Decisive Markov Chains
Parosh Aziz Abdulla, Noomene Ben Henda, Richard Mayr

TL;DR
This paper investigates the properties of decisive infinite-state Markov chains, establishing conditions for decidability of safety and liveness problems, and analyzing the limitations of expressing certain probabilities within Tarski-algebra.
Contribution
It introduces the concept of decisiveness for infinite Markov chains, characterizes classes where decisiveness holds, and analyzes the decidability and computational aspects of safety and liveness problems.
Findings
Decisiveness holds for Markov chains with finite attractors and globally coarse chains.
Path enumeration algorithms terminate for decisive chains, enabling approximate safety and liveness analysis.

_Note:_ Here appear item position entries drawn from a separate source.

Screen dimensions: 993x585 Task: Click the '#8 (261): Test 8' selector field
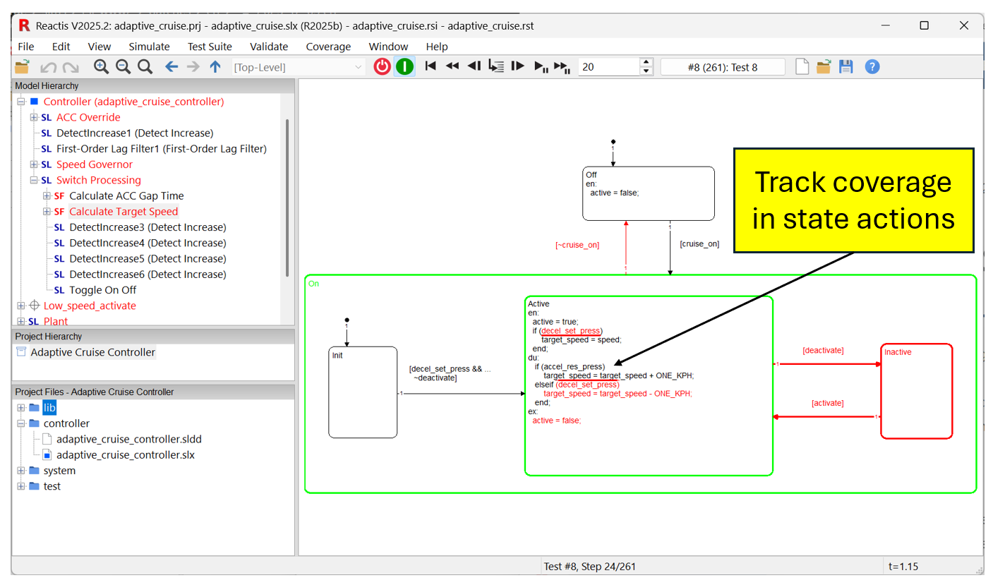point(722,66)
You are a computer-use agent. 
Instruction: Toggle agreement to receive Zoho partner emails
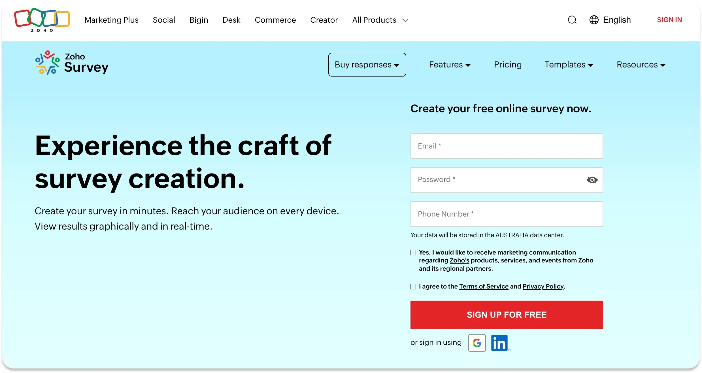413,252
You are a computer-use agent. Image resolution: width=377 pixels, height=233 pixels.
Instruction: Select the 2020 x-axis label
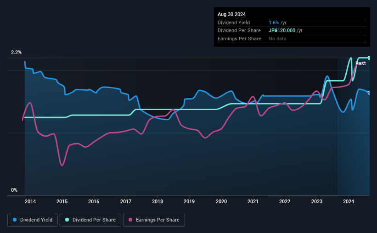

Exact probabilities of repeated reachability cannot be uniformly expressed in Tarski-algebra for studied classes.
Abstract
We consider qualitative and quantitative verification problems for infinite-state Markov chains. We call a Markov chain decisive w.r.t. a given set of target states F if it almost certainly eventually reaches either F or a state from which F can no longer be reached. While all finite Markov chains are trivially decisive (for every set F), this also holds for many classes of infinite Markov chains. Infinite Markov chains which contain a finite attractor are decisive w.r.t. every set F. In particular, this holds for probabilistic lossy channel systems (PLCS). Furthermore, all globally coarse Markov chains are decisive. This class includes probabilistic vector addition systems (PVASS) and probabilistic noisy Turing machines (PNTM). We consider both safety and liveness problems for decisive Markov chains, i.e., the probabilities that a given set of states F is eventually reached or reached…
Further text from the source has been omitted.